▶ _Exercise_: Reproduce each record exactly.

[[ Record excerpts open ]]

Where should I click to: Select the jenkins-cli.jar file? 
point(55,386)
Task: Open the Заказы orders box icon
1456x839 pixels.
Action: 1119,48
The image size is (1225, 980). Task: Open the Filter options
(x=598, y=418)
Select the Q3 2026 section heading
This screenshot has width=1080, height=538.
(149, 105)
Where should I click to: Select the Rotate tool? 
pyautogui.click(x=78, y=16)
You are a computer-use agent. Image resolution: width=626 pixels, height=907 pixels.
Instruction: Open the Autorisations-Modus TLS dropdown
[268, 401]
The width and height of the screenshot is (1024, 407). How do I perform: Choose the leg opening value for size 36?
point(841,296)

[[ Record excerpts closed ]]

▶ _Response to this exercise_:
Where should I click to: Select the jenkins-cli.jar file? 
point(55,386)
Task: Open the Заказы orders box icon
1456x839 pixels.
Action: 1119,48
The image size is (1225, 980). Task: Open the Filter options
(x=598, y=418)
Select the Q3 2026 section heading
This screenshot has width=1080, height=538.
(149, 105)
Where should I click to: Select the Rotate tool? 
pyautogui.click(x=78, y=16)
You are a computer-use agent. Image resolution: width=626 pixels, height=907 pixels.
Instruction: Open the Autorisations-Modus TLS dropdown
[268, 401]
The width and height of the screenshot is (1024, 407). How do I perform: Choose the leg opening value for size 36?
point(841,296)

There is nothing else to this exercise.